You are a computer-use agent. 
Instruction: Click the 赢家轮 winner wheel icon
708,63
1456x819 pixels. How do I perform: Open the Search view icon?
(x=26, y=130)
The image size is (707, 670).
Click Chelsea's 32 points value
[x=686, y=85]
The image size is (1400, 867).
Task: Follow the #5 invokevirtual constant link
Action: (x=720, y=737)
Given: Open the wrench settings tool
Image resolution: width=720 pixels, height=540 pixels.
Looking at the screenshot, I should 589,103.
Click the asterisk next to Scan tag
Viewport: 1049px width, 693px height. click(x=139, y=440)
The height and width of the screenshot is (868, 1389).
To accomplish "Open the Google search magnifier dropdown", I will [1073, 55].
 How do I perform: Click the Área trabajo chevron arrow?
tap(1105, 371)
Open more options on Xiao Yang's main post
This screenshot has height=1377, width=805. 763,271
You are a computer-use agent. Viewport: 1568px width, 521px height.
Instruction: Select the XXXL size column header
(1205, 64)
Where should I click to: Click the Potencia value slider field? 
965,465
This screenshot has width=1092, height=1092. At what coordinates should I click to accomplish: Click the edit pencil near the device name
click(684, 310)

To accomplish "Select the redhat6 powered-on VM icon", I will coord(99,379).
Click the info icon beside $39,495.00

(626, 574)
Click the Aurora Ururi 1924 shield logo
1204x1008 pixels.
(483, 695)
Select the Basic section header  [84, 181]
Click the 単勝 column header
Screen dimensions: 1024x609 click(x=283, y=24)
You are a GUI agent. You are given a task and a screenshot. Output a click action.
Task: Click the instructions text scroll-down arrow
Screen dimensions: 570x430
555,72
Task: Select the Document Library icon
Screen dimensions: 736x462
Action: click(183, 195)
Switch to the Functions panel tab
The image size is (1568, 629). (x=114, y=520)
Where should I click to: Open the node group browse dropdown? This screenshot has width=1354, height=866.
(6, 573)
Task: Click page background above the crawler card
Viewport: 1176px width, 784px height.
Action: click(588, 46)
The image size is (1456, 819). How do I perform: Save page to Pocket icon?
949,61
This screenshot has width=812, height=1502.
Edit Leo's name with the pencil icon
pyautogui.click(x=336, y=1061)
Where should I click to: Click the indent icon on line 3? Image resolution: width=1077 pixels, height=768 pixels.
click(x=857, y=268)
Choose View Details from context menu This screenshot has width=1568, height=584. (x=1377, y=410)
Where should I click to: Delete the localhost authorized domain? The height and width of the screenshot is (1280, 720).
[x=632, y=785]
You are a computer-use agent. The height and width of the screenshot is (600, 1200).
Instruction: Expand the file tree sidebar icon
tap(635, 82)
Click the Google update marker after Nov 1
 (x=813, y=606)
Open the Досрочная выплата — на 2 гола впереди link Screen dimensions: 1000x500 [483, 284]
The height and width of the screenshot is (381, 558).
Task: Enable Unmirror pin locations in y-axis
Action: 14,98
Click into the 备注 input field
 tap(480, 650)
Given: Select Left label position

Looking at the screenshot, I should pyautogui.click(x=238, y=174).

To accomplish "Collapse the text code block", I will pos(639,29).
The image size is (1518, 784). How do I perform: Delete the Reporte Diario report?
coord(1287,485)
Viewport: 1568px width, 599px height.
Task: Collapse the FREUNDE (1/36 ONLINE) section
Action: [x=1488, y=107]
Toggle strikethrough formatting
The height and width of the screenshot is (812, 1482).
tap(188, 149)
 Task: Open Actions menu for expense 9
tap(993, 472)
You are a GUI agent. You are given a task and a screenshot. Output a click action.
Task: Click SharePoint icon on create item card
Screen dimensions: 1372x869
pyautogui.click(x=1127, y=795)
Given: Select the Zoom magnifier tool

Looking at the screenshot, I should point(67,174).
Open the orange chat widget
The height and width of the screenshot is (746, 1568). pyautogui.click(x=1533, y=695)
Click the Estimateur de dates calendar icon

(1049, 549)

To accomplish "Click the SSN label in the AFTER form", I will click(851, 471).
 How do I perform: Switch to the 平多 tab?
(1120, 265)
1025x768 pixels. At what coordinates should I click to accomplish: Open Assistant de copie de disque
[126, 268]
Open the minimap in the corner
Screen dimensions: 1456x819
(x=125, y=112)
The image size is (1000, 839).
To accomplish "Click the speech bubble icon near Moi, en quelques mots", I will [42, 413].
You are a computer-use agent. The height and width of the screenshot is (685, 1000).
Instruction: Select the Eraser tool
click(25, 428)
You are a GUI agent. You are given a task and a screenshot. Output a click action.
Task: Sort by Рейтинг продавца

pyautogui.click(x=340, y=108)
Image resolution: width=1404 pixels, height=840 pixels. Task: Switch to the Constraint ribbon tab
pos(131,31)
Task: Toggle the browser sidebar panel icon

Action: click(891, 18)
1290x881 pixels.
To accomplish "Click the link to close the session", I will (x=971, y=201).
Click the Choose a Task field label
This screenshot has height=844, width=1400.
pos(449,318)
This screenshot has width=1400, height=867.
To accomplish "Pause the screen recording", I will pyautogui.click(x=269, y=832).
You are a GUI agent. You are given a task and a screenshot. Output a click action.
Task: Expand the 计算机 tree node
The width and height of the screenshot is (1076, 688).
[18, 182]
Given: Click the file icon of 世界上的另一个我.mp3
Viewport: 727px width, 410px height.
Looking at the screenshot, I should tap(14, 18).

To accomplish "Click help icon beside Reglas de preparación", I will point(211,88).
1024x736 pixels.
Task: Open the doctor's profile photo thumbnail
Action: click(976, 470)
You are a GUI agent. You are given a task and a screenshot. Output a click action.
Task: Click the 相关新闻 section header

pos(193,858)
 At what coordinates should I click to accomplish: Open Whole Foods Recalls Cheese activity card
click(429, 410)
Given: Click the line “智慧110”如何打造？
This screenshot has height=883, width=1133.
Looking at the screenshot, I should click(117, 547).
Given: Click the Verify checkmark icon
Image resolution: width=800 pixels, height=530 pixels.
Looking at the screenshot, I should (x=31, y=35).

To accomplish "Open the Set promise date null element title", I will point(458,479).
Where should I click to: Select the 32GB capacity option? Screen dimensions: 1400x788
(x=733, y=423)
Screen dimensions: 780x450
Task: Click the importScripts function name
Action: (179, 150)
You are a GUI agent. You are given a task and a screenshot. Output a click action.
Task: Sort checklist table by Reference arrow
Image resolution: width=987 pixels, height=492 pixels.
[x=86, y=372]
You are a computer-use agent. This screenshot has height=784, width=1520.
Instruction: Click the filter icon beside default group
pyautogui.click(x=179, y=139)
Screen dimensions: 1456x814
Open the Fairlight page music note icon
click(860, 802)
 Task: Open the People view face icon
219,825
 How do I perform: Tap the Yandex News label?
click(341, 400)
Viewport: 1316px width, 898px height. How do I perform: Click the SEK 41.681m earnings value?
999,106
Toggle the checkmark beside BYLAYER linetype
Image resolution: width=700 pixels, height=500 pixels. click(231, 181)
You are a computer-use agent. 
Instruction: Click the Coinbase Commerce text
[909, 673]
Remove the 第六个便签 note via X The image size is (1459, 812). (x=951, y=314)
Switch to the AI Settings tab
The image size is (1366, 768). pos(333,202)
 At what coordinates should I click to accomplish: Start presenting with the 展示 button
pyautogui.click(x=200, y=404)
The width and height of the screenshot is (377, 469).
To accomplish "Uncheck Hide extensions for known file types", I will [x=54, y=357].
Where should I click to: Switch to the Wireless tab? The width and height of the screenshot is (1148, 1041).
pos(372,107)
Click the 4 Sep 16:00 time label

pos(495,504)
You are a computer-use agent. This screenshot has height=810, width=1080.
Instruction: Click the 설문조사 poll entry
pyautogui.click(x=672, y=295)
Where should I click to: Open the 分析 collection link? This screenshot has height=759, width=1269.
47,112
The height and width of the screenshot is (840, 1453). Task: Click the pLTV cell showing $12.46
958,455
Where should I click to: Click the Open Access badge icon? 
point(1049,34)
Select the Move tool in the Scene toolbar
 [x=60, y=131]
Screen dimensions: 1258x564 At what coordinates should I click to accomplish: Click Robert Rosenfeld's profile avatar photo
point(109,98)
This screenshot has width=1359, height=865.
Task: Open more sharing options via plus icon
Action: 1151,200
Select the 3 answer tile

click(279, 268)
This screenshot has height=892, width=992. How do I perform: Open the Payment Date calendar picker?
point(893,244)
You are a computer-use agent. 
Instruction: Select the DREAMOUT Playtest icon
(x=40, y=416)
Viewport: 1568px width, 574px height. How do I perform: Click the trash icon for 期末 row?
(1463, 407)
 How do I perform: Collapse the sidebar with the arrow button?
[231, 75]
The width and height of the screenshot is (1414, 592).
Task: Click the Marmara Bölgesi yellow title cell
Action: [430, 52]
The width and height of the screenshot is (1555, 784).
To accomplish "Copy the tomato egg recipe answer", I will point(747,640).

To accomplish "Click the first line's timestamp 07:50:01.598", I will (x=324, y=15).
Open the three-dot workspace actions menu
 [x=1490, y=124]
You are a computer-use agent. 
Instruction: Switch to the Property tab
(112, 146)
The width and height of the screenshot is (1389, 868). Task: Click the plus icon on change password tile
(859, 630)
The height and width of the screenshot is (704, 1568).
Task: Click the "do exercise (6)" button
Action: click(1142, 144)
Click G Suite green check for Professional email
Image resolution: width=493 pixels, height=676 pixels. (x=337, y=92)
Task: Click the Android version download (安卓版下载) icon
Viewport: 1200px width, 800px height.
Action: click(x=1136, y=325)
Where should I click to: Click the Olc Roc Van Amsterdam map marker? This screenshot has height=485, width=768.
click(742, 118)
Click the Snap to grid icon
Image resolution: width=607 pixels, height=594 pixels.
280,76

# # # # #

## WHAT YOU NEED TO DO:
Return the material word for word, from its first line through the line containing "Viewport: 1049px width, 693px", with both of those lines included.

## RESPONSE TO THE EXERCISE:
You are a computer-use agent. 
Instruction: Click the 赢家轮 winner wheel icon
708,63
1456x819 pixels. How do I perform: Open the Search view icon?
(x=26, y=130)
The image size is (707, 670).
Click Chelsea's 32 points value
[x=686, y=85]
The image size is (1400, 867).
Task: Follow the #5 invokevirtual constant link
Action: (x=720, y=737)
Given: Open the wrench settings tool
Image resolution: width=720 pixels, height=540 pixels.
Looking at the screenshot, I should 589,103.
Click the asterisk next to Scan tag
Viewport: 1049px width, 693px height. click(x=139, y=440)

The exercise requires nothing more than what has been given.